3 thoughts on “Interior Announces “Significantly Reformed” Oil and Gas Lease Sales”

  1. No surprise that this holiday weekend has lots of federal actions. Time-honored tactic to issue difficult news late on a holiday Friday. Note DOI “buried the lede”- yes they are putting lands up for lease but have reduced the average nominated by 80% and raising the royalty from 12.5 to 18.75%. This at a time when the President seeks more oil and gas to lower prices and assist Europe in stopping O& G imports from Russia. So late on Passover and Good Friday for that decision makes sense for Biden administration. What are ENGOS saying: betrayal of a Biden campaign promise. CBD helpfully gathers ENGO quotes for use by media:

    • Not to make too fine point of it, but many Christian types were at a service this very afternoon. And many Jewish folk were getting ready for Seder this evening.

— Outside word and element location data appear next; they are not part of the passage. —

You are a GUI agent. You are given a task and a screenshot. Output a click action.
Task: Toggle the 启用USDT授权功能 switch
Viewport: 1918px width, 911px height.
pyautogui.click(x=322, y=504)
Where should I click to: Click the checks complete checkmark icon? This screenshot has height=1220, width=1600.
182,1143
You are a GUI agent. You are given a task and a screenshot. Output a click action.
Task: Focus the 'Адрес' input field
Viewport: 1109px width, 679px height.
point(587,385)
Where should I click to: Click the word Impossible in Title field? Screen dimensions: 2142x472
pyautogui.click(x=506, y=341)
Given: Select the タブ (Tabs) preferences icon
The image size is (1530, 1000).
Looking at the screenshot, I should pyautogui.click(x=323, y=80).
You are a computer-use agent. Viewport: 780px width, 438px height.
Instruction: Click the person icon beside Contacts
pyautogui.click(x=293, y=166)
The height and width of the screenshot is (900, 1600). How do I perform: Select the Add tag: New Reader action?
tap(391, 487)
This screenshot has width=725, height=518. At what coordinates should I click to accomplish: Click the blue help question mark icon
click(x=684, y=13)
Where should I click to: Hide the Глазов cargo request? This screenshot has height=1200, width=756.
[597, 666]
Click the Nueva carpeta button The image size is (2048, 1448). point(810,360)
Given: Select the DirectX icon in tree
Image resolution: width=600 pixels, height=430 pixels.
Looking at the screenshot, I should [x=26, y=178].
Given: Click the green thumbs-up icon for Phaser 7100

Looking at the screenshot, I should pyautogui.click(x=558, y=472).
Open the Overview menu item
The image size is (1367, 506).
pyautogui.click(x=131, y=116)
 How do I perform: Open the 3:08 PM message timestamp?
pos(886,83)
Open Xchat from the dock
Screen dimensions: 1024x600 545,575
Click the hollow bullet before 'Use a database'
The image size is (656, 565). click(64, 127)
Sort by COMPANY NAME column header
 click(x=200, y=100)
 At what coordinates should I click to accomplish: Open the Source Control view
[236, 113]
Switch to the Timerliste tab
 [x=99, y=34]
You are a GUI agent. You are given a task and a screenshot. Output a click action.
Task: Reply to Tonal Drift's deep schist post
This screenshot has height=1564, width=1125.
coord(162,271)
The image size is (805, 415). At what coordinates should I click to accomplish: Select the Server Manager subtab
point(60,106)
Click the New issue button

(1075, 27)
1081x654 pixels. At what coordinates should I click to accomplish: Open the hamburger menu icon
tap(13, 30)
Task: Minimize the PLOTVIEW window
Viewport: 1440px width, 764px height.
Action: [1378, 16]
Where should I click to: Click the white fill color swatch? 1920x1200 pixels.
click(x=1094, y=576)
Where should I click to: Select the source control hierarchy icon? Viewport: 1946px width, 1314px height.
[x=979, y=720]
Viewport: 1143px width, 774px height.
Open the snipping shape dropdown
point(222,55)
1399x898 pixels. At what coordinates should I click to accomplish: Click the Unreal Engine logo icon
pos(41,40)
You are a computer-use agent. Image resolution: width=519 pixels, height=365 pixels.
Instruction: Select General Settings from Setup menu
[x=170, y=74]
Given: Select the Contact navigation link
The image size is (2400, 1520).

      And this WaPo story only quotes CBD.. of course they were in a hurry and probably no one else was around. Still, there are more relevant views than the Biden Admin and CBD. The funny thing is .. we knew.. and CBD knew that the campaign promise was unlikely to work in practice. So this is basically political kerfluflery on their part. The Prez is not doing what everyone in the biz (you, me, the CBD) knew he couldn’t legally do.

  2. (1) I believe the “social cost of carbon” is about where those costs occur and is closely tied to environmental justice considerations.

    (2) “Controversy” as a trigger for preparing an EIS has to do with the whether the analysis of environmental impacts is controversial, not how people feel about it.

    (3) Since the royalty rate of 12.5% is in 43 CFR §31033, I think that is a good question. The 18.75% figure was in the House passed Build Back Better Act, but we know where that went. It seems like it would be news if there were some other way this new rate was being adopted.

    Isn’t it a sign of success if the extremes both disagree with your decision?